The constant level of stress and the constant pressure to compete led Moore to make a decision a year and a half ago at the surfing event in Jeffreys Bay in South Africa, a moment she considers the lowest point in her career. “I lost in the event, I was really unhappy with everything I was doing, and it was this turning point where I asked myself: What am I doing? This isn’t why I started surfing. Something’s got to change,” she remembers.
As a result, she promised herself to take a time out after the 2019 season. When it became clear in early 2020 that the rest of the world would join her in taking a break due to the pandemic, Moore tried to see the positives. “It would have been really tough for me to watch the tour happen and not be a part of it,” she says. “I knew that was going to be something I was going to struggle with. Not to have it happen allowed me to really just relax.”
In Moore’s case, that meant spending more time with her husband Luke Untermann, who she married in 2017, doing some skateboarding and bingewatching Peaky Blinders. But it was also a challenge for her to sit still. “I enjoyed my break, but I also came to a new appreciation for living the competitive lifestyle and being an athlete,” she says.

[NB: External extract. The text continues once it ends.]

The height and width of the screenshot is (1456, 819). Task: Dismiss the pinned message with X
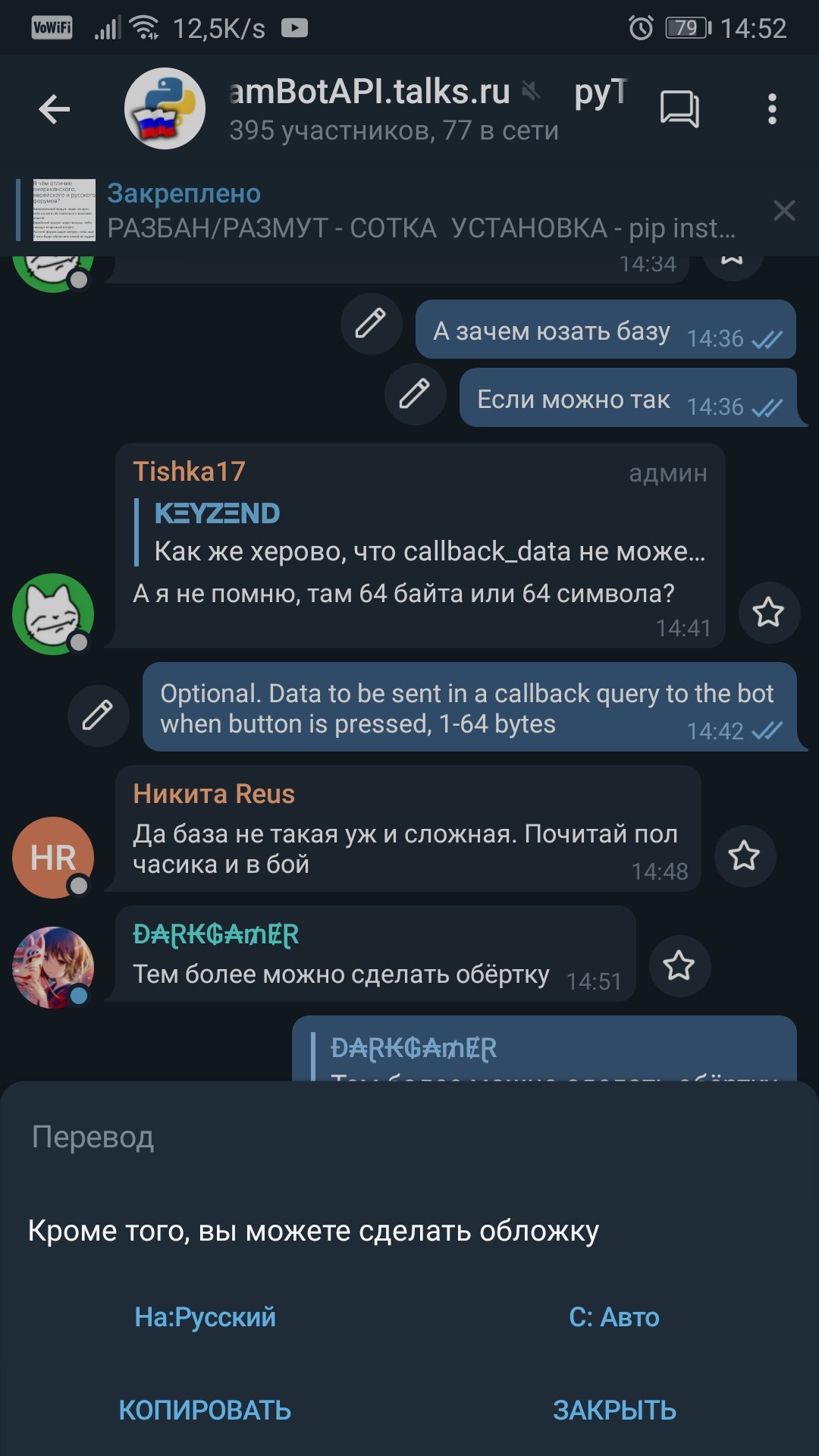click(784, 210)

This time, though, her goal is to re-enter competition with a new mindset. She works with a mental coach, is quick to highlight the importance of mental health and sounds excited when she talks about strategies that she’s been practising recently. “I try to focus on being present,” she says. “If you think too much about the future, you can get anxiety. The stress can also come from the past, when you overthink things that have already happened. But the present, that’s what you can control, it’s when you should give everything that you have.”
This more holistic approach seems to work for her, and she scored second place at the first event of the 2021 WSL season in Hawaii. “There was expected nerves and a little bit of cobwebs,” she says. “But the challenge of performing under pressure, I enjoy that.” The successful comeback has also boosted her confidence ahead of the big competition getting under way in Tokyo. “When I was a little girl, I never dreamed of competing in the Olympics. I’m just excited to be a part of the movement. To have my name tossed into the conversation is really special.”
Moore considers the past year one of the most important of her career, despite or perhaps because she didn’t compete in any mayor tournaments. It’s the mental work that’s made her a calmer, more mature and happier person, she says. It’s also equipped her for the next season and ones to come. “I’d love to win another world title, sure. But more importantly, I would like to perform at a level that is timeless, and I want to continue to help the progression of women’s surfing,”she explains. “Basically, I want this to be the start of my second chapter.”